# Remember the days...



## EmersonHerrmann (Sep 16, 2008)

I guess this should be in the speedcubing section, it might go in the off-topic section, but anyway...

Do any sub-20 or sub-30 cubers remember the days (their early cubing years) when they could solve one cube in the amount of time it takes them to now solve three, four, five, or even six cubes?

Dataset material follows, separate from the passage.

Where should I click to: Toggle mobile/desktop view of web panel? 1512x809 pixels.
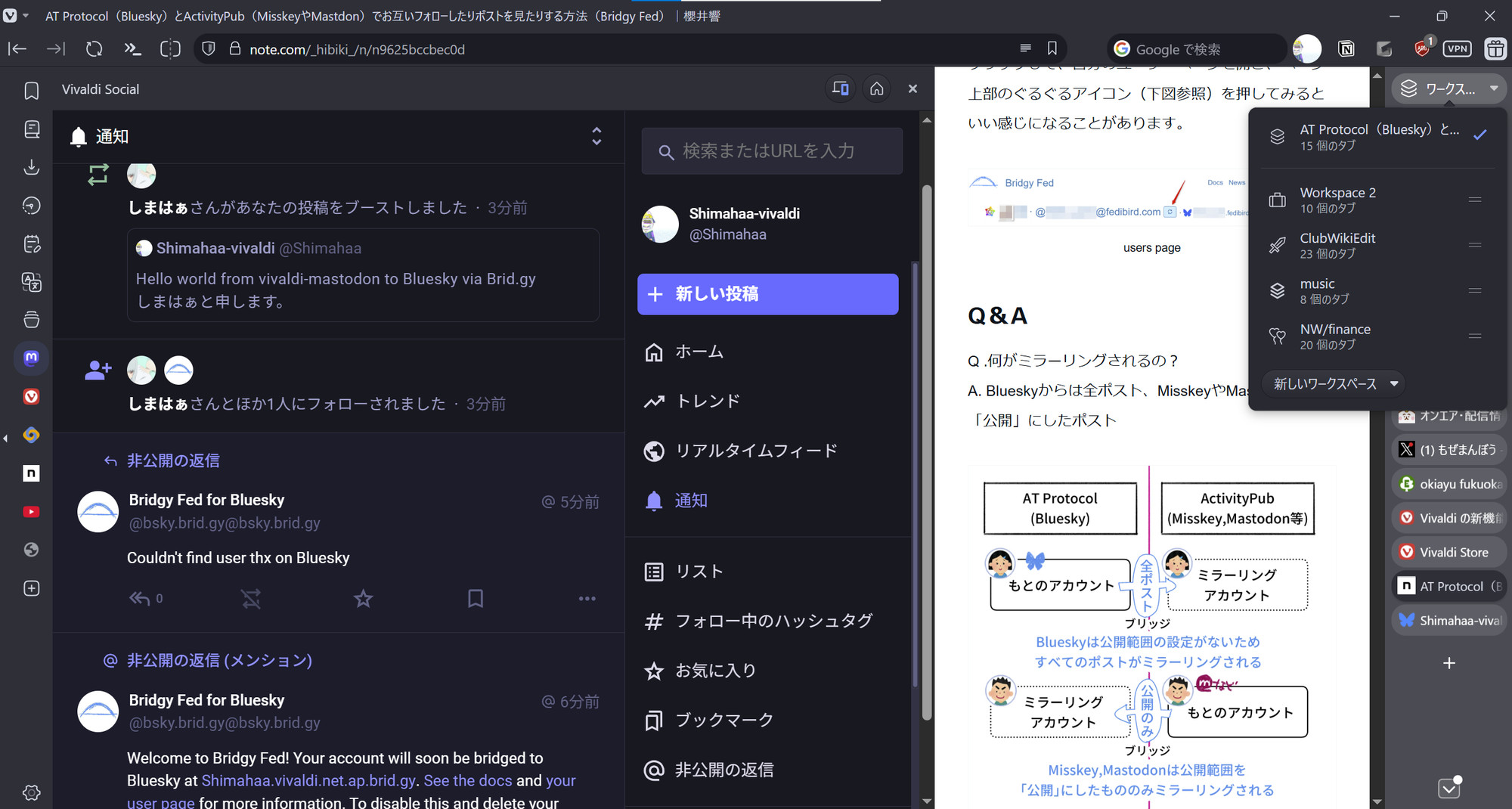coord(840,89)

I don't know why I'm posting this, maybe just for a short regression to show everyone how far they have come in cubing. I came up with the idea while doing 3 cubes in a row...I got a sub-1 and remembered when I could barely get sub-1 on one cube.


----------



## ShadenSmith (Sep 16, 2008)

I do remember those days. Looking back I felt so fast doing 35 second solves!


----------



## waffle=ijm (Sep 16, 2008)

YES!     
My sub 1 minutes avg days were the best!!! I use to do LBL races with my friends and then cubing became the in thing. Sub-45 was my greatest achievement during my sub-1 days. good times...


----------



## PCwizCube (Sep 16, 2008)

I remember exactly when I was timing myself solving the cube back in January when I started with my stop watch. I was at the kitchen table and I timed myself, and got 4 minutes. I can solve at least, if not more, 8 scrambled cubes in that time. Good times, good times.


----------



## crazyasianskills (Sep 16, 2008)

Man I remember those days. The whole school was talking about it when I got sub-minute haha. And now if I get near 30 seconds I am ready to kill myself.


----------



## Jai (Sep 16, 2008)

Man, I remember I was around 1:00 - 1:10 2-3 years ago, and I can do 3-5 cubes in that time now. That makes me feel much better about the times I'm getting today. Now I won't get so mad when I don't get a sub-15 average.


----------



## HelloiamChow (Sep 16, 2008)

On an even bigger scale, before I could solve the cube, I remember I would watch my friends race, and they took 2 to 3 minutes to solve the cube.


----------



## Swoncen (Sep 16, 2008)

ShadenSmith said:


> I do remember those days. Looking back I felt so fast doing 35 second solves!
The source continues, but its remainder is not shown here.